Anybody who wants to work out the mathematics can be a limit player and chisel out an existence. You just have to condition yourself to sit there and wait ...

Limit poker is a science, but no-limit is an art. In limit, you are shooting at a target. In no-limit, the target comes alive and shoots back at you.

Jack Strauss, as quoted in A. Alvarez' "The Biggest Game in Town"


We usually play dealer's choice, which means all sorts of froufrou variations like Anaconda, Follow the Queen and anything more dignified than placing cards to our foreheads, but tonight we played no-limit Texas hold 'em. Serious poker, serious stakes. The buy-in was $20. Blinds started at .25/.50 and escalated every 45 minutes.

I did OK for myself. I've been playing some limit online with play money but I figured the edge it gave me would be modest at best. Limit may teach you how to play, but it doesn't teach you how to bet.

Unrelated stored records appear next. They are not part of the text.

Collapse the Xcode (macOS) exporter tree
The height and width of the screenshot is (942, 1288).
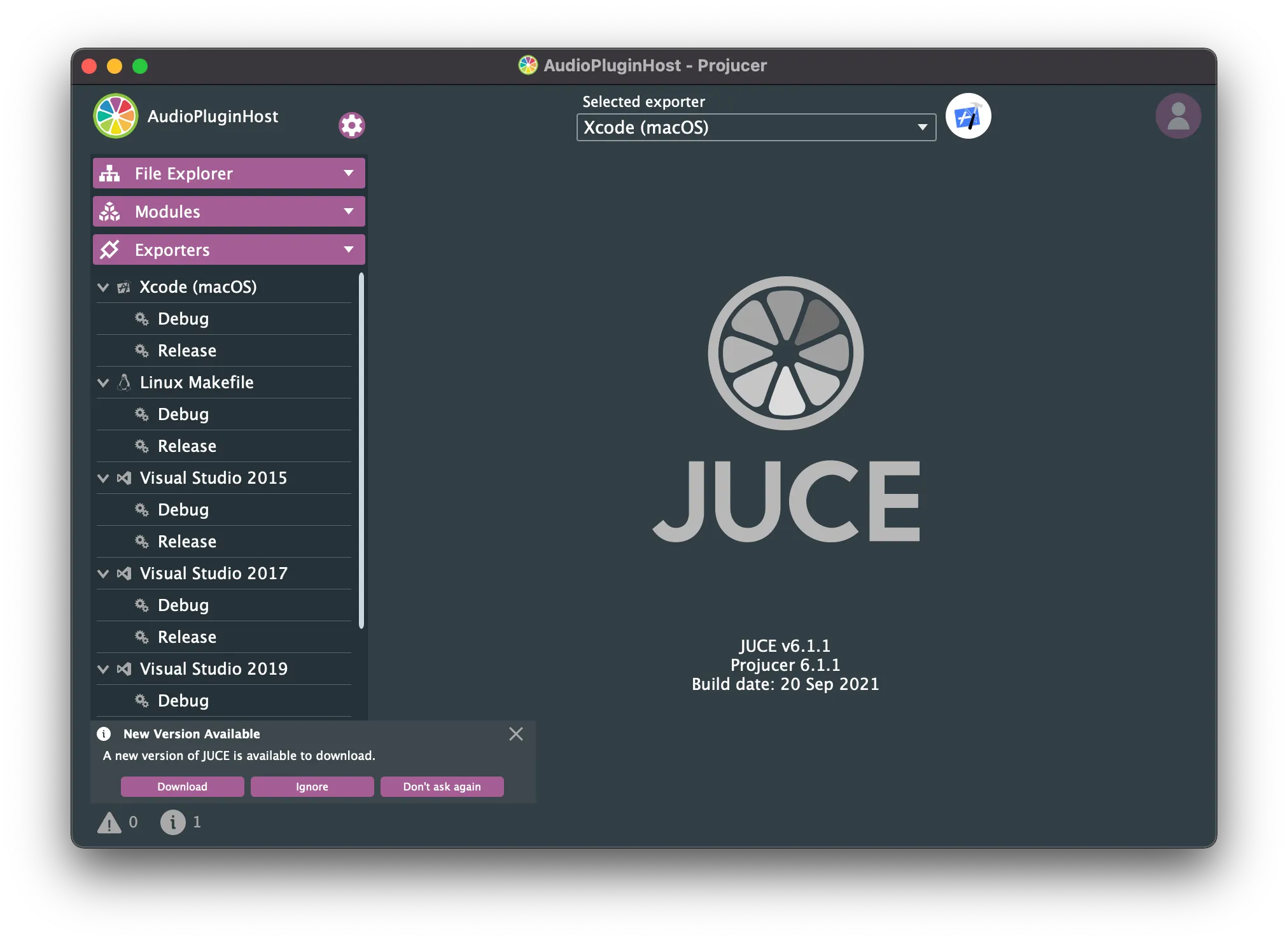(103, 287)
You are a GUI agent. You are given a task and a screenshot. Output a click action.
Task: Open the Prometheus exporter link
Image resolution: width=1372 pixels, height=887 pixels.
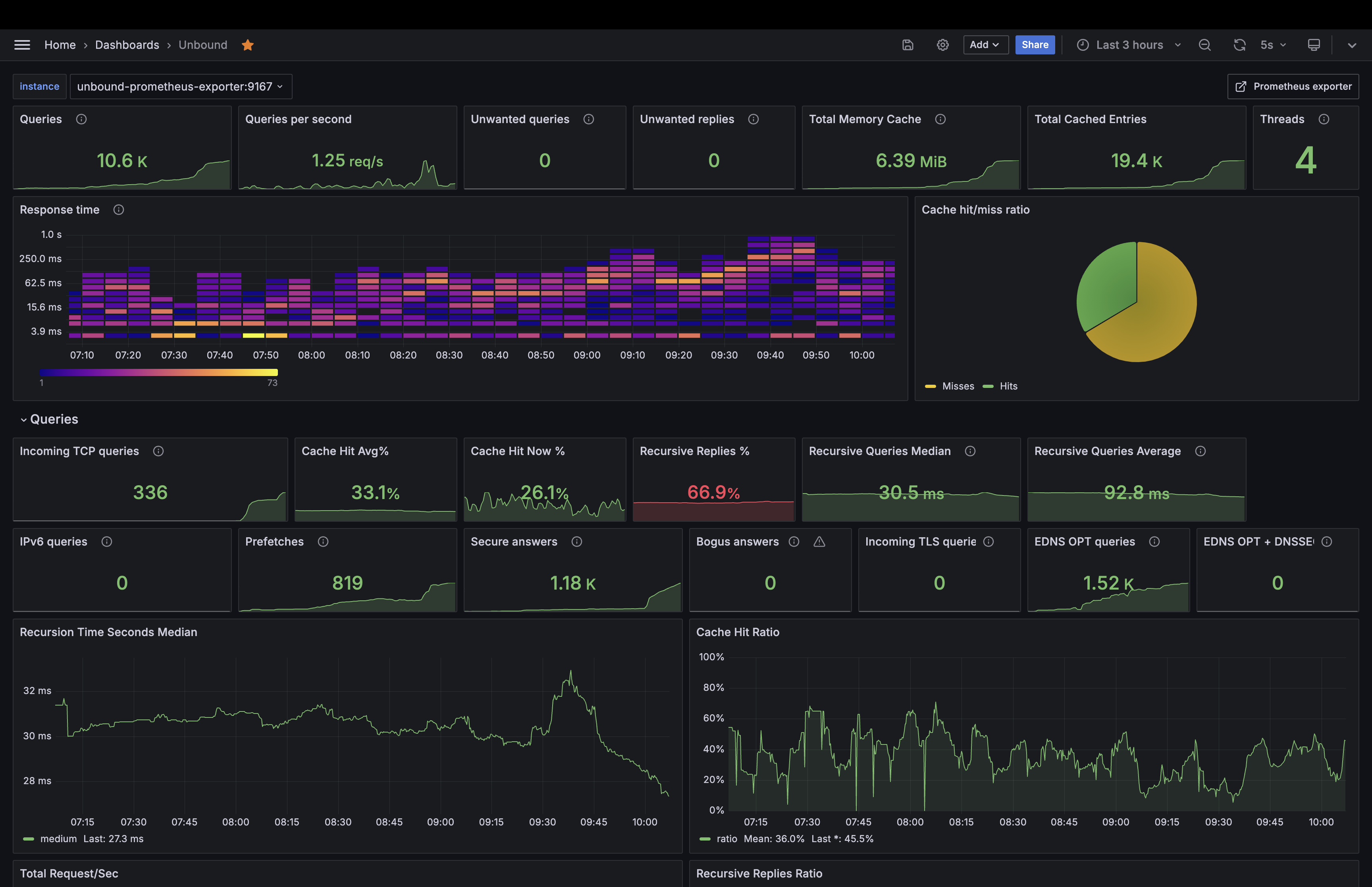pos(1293,87)
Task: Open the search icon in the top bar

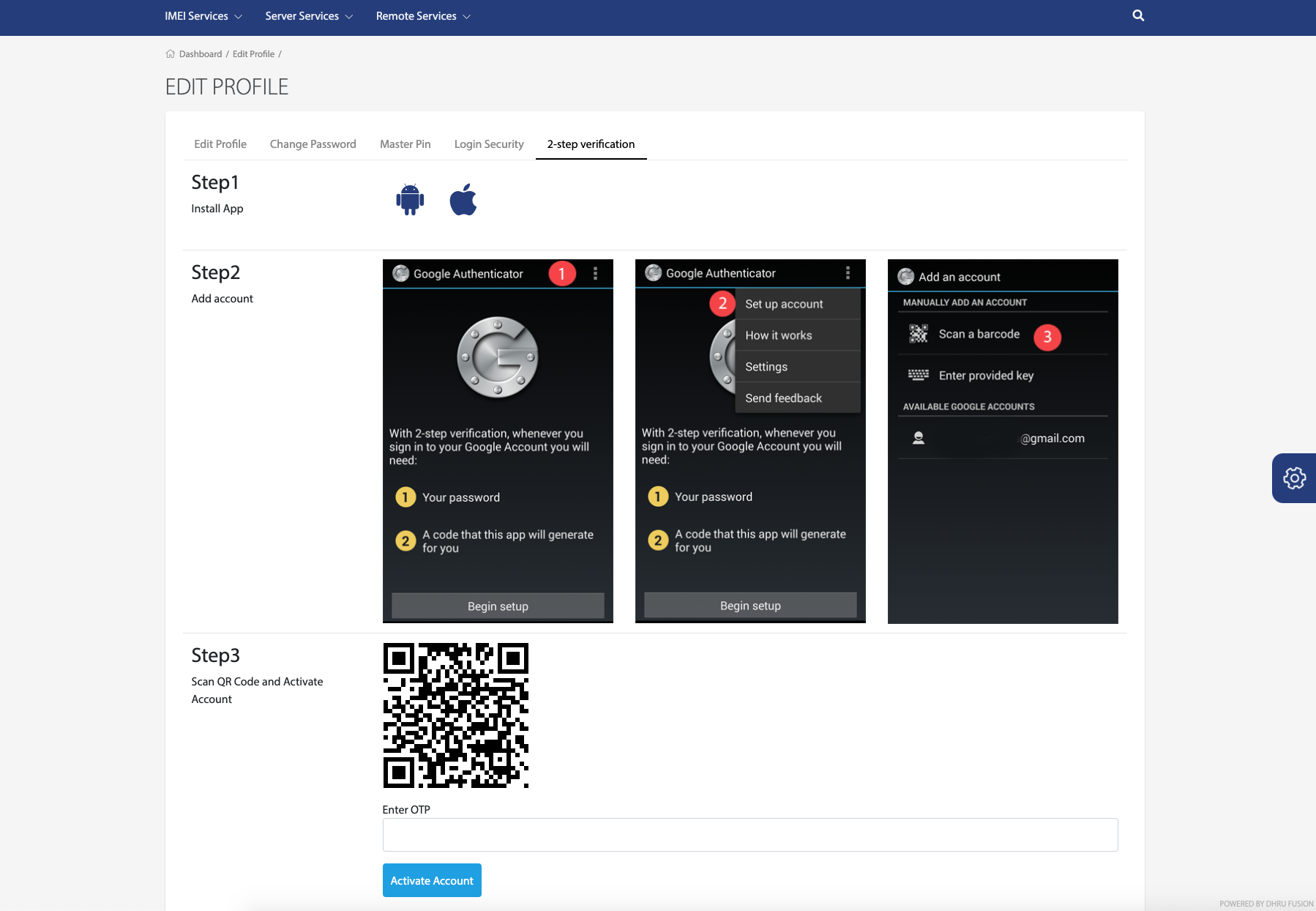Action: pos(1138,15)
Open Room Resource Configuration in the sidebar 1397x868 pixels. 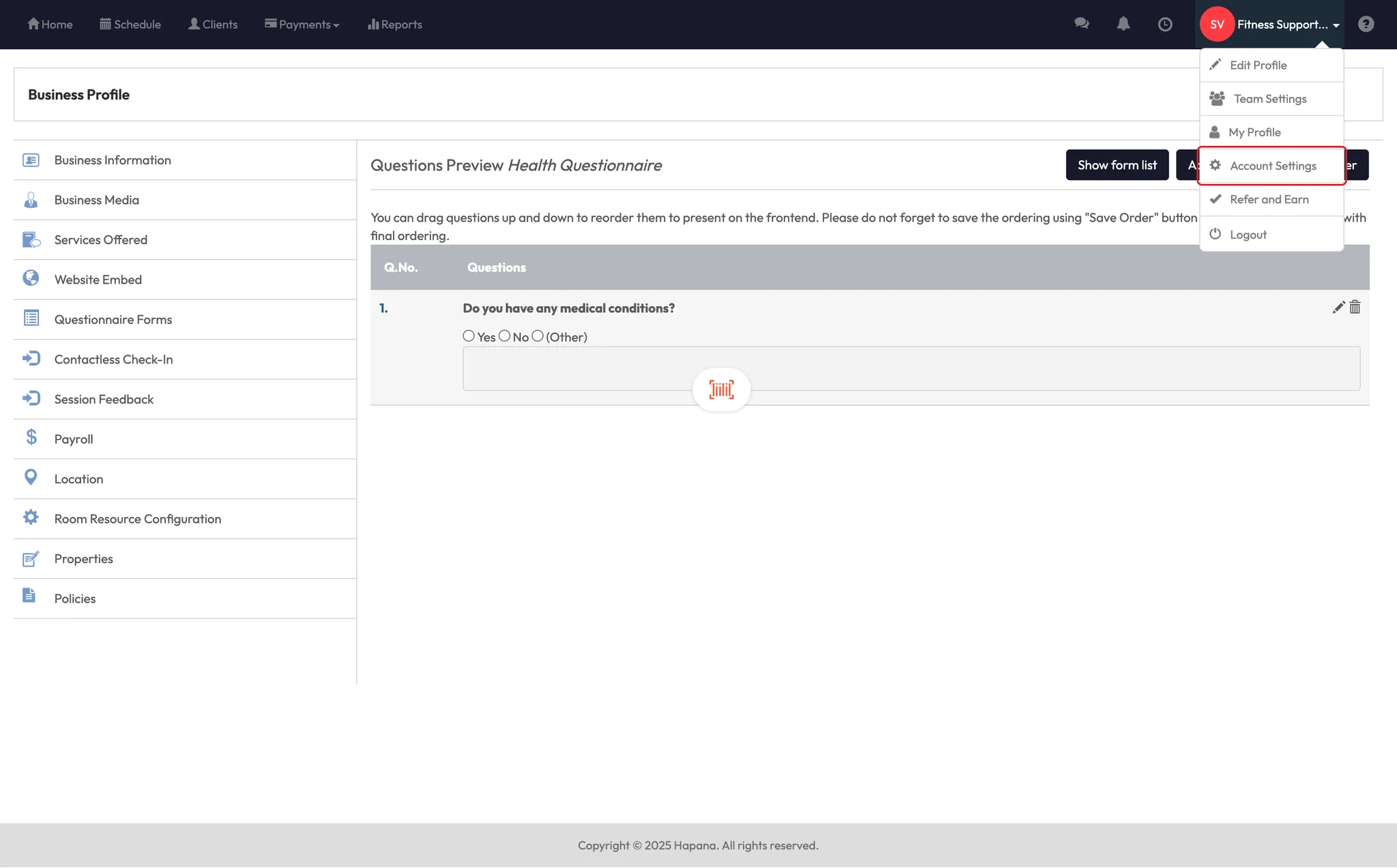(138, 519)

Fortunately for me, my opponent in the showdown assumed I knew what I was doing. Ben figured a weak pre-flop raise meant I had less than the pocket kings that I did. I won the hand, momentum shifted, and when he went all-in on the flop with a pair of pocket jacks, my set of 7's stood up.

I don't know how Stephen Elliott does it. He must take notes. His Poker Reports for McSweeney's are full of the personality, mood and nuance that make poker worthwhile. He somehow recounts all the minute details that I usually have forgotten by the next morning, forming them into a whole that transcend the parts' sum. That's what writers do, I guess. I don't even remember that many hands. Sandy remembers that I knocked him out with two pair -- 10's and 6's -- but my mind was too distracted by my heart's palpitations to remember anything of consequence.